Sabtu, 7 Mei 2011 | 04:01 WIB
Jakarta, Kompas -
Demikian desakan sejumlah kalangan, Jumat (6/5), tentang dihapuskannya pendidikan Pancasila dari sekolah di semua jenjang pendidikan serta perguruan tinggi. Mereka yang berpendapat, antara lain, mantan Rektor Universitas Islam Negeri Syarif Hidayatullah, Jakarta, Azyumardi Azra; Direktur Reform Institute Yudi Latif; Gubernur Lembaga Ketahanan Nasional (Lemhannas) Budi Susilo Soepandji; anggota Komisi X DPR, Ferdiansyah; serta sejumlah praktisi pendidikan dan pemimpin organisasi massa.
Azyumardi mengatakan, Pancasila yang dulu menjadi mata kuliah wajib sekarang memang tidak diajarkan lagi di perguruan tinggi. Ini berbahaya karena siswa dan mahasiswa tidak lagi mengenal dasar berbangsa dan bernegara. Mahasiswa bisa tergoda pada ideologi lain, seperti liberalisme, kapitalisme, militerisme, komunisme, kekhalifahan, dan ideologi lain, tanpa mengenal Pancasila.
”Padahal, nilai-nilai Pancasila yang digali dari masyarakat, seperti kerukunan, musyawarah, gotong royong, rela berkorban, dan nilai-nilai luhur lain, terbukti efektif menyatukan bangsa ini,” kata Azyumardi.
Memang setelah pengajaran Pancasila dilakukan secara represif oleh Orde Baru, Pancasila memiliki stigma di mata masyarakat. Karena itu, lanjut Azyumardi, diperlukan revitalisasi pengajaran Pancasila di semua jenjang pendidikan.
”Pengajaran Pancasila perlu dikontekskan dengan kondisi kekinian serta dibandingkan dengan ideologi-ideologi lain untuk membuktikan bahwa Pancasila yang paling cocok untuk Indonesia,” kata Azyumardi.

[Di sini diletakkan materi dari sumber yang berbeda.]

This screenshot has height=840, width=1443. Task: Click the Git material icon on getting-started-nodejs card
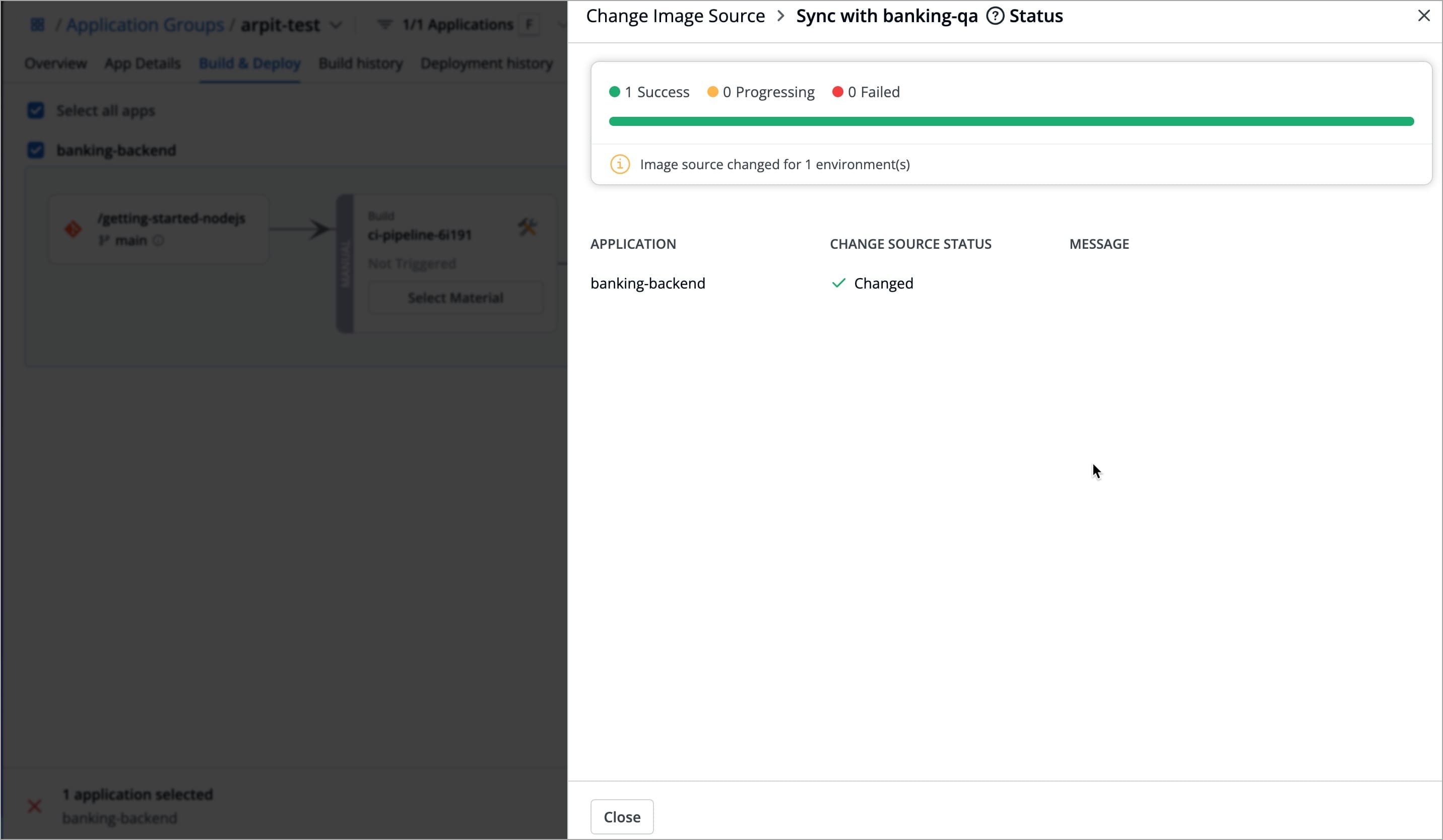(x=73, y=228)
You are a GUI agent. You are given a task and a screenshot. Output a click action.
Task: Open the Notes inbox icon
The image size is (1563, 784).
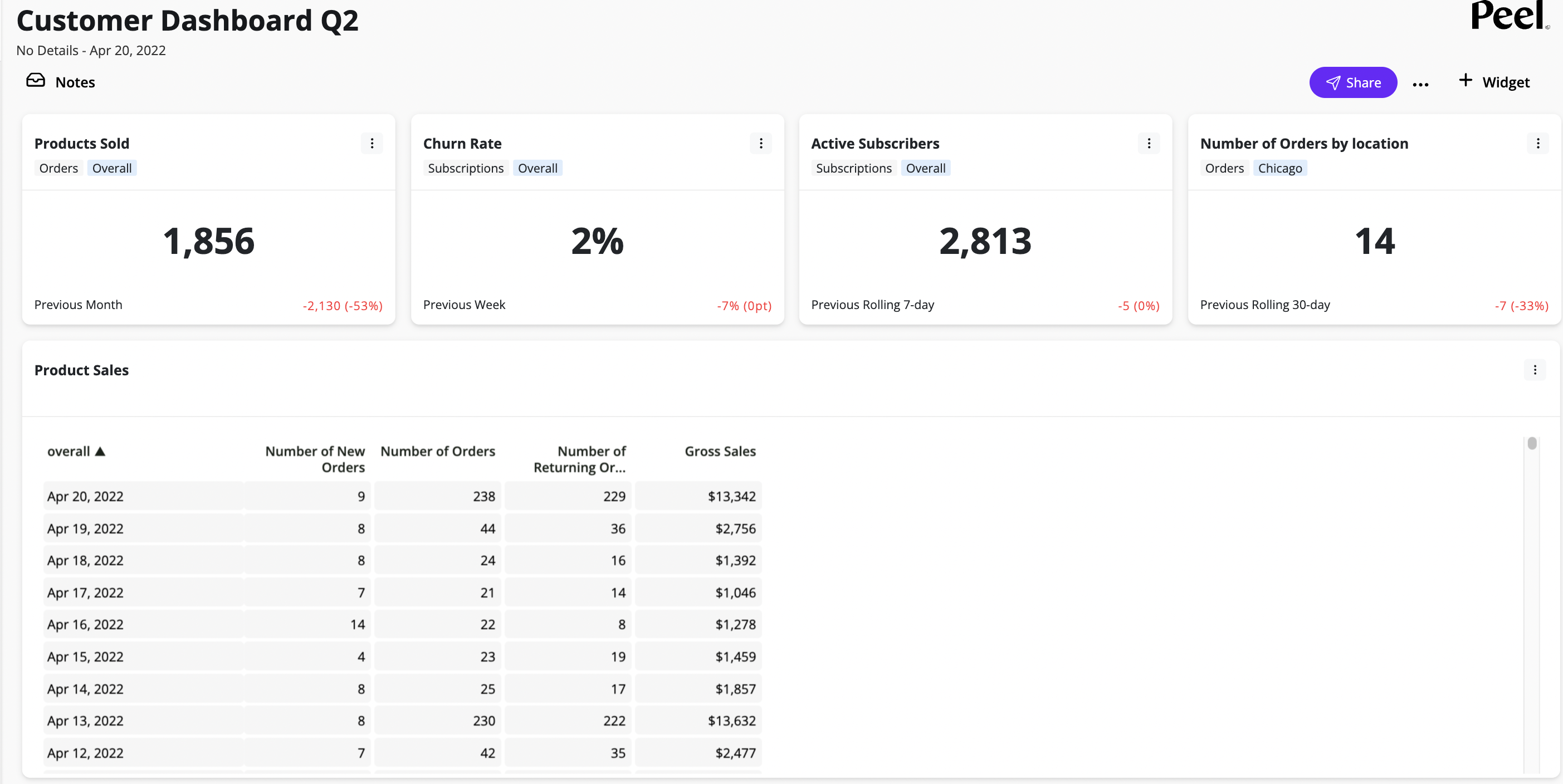coord(35,81)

Yudi Latif mengatakan, Pancasila sebagai dasar pendidikan kewarganegaraan mengajarkan nilai-nilai kehidupan bersama, multikulturalisme, dan demokrasi berdasarkan musyawarah yang juga menghormati kelompok-kelompok minoritas.
”Pancasila berbeda sekali dengan demokrasi liberal yang tak memberi ruang sedikit pun kepada minoritas. Pancasila mengajarkan moral kolektif sebagai warga negara,” ujar Yudi Latif yang juga penulis buku Negara Paripurna; Historisitas, Rasionalitas dan Aktualitas.
Direktur Program Wahid Institute Rumadi dan Yudi Latif sependapat, negara bukan lagi penafsir tunggal Pancasila. Justru semua kelompok masyarakat seharusnya dilibatkan dalam mewacanakan Pancasila sebagai moralitas hidup berbangsa dan bernegara.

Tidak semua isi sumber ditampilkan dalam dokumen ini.